A prescindere da come finiranno le elezioni, la prima cosa che secondo me è fondamentale è la partecipazione democratica forte, perché solo un Paese democraticamente legittimato può elevare la sua voce nel consenso europeo. Poi, ovviamente, non possiamo mandare in Europa gente che non sa le lingue, che non sa bene dove sta Strasburgo e dove sta Bruxelles. Eppure di queste ce ne sono tante sulle liste.

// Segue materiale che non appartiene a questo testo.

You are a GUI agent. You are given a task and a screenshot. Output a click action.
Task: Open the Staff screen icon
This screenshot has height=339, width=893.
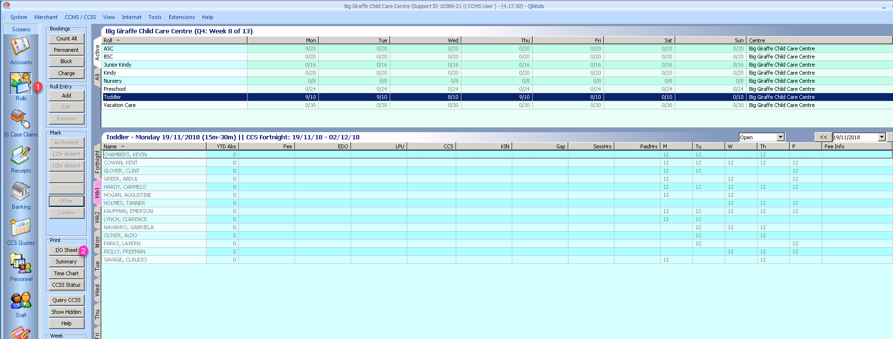coord(21,300)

Credo che la qualità delle persone che vengono elette, per la loro storia, per la loro professionalità, per la loro affidabilità, sia una cosa altrettanto cruciale come la partecipazione al voto.

Lasciando un attimo da parte il tema giustizia, che è chiaramente quello più vicino a lei, quali saranno le altre istanze che vuole portare in sede europea?

Molto contiguo alla giustizia è il tema della sicurezza. Noi abbiamo dato per scontato che la pace fosse una cosa acquisita, poi abbiamo scoperto amaramente che non lo è.  La difesa dell'Europa è un qualcosa di importante, perché è difesa dalle minacce dall'esterno ma anche da quelle che provengono da una migrazione incontrollata e illegale. Anche questa va fermata o comunque rimessa in un'area di legalità. Fra giustizia e sicurezza credo che già abbiamo molto da fare.

Poi la tutela dei diritti umani: ho fatto per undici anni il giudice della Corte penale internazionale e credo che l'Europa debba rafforzarla necessariamente perché possa resistere agli attacchi da parte di chi non lo vuole, compresi gli americani.

Secondo lei l'attuale Governo italiano rispetta i diritti umani nella gestione dei migranti?

In molti casi non li rispetta, in altri evidentemente è costretto a rispettarli. Però tendenzialmente direi di no.